== Segment start ==

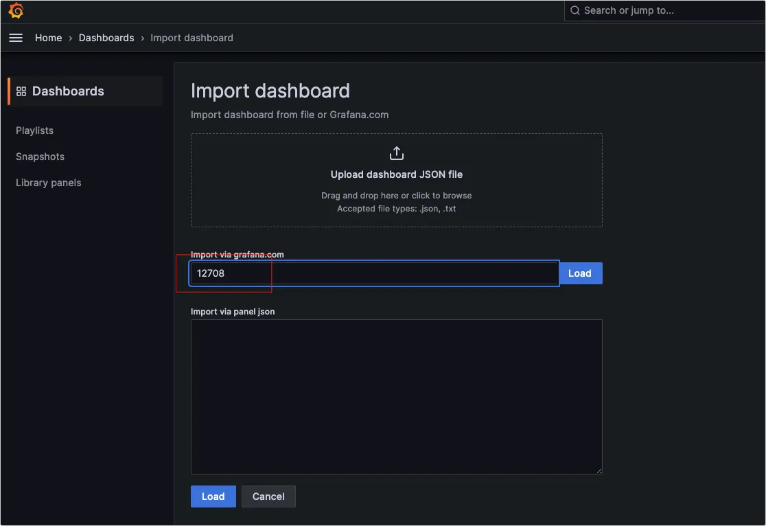
Task: Go to Home breadcrumb
Action: pos(49,38)
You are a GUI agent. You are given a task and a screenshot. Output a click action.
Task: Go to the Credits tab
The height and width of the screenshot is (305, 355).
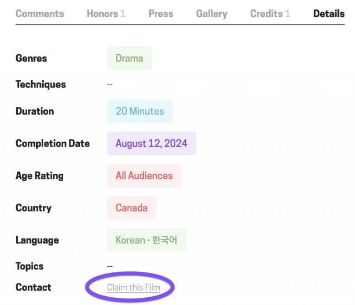tap(270, 14)
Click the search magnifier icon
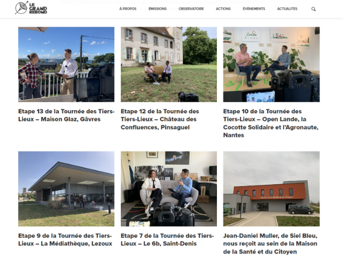This screenshot has width=343, height=264. click(x=314, y=9)
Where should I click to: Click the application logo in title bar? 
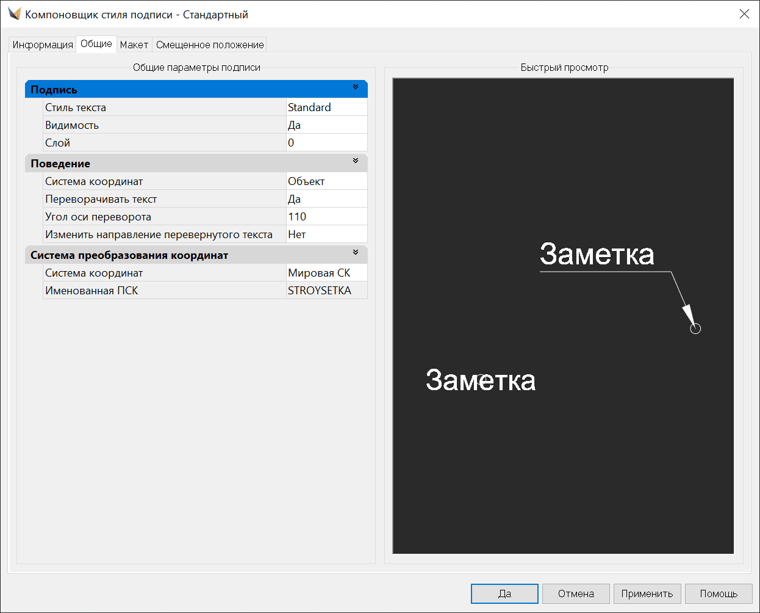tap(14, 14)
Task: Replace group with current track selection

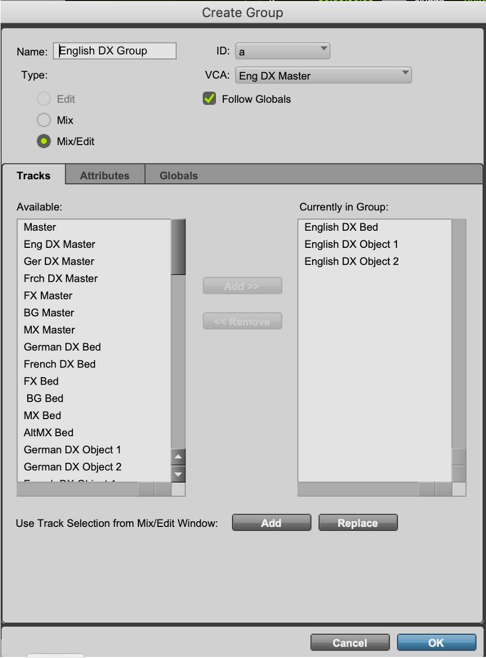Action: [358, 523]
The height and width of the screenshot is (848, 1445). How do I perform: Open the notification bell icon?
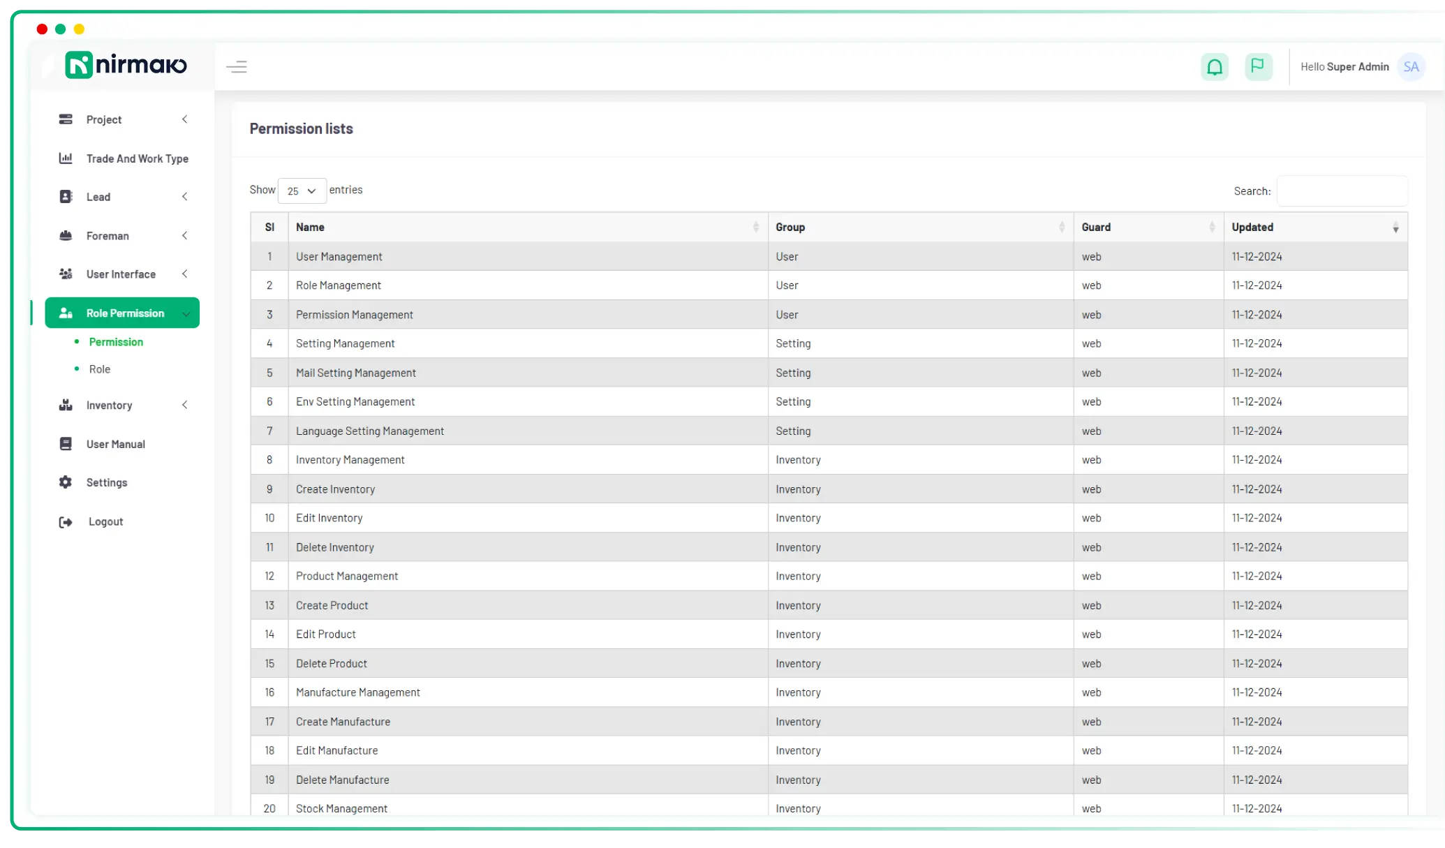pyautogui.click(x=1215, y=66)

== Segment end ==

§ PROBLEM DESCRIPTION: Quote, please, only the lines running from the one with "The height and width of the screenshot is (848, 1445)." down to the final line of the data above, keeping both ends and skipping the pictures.

§ ANSWER FOR THE TASK:
The height and width of the screenshot is (848, 1445). How do I perform: Open the notification bell icon?
pyautogui.click(x=1215, y=66)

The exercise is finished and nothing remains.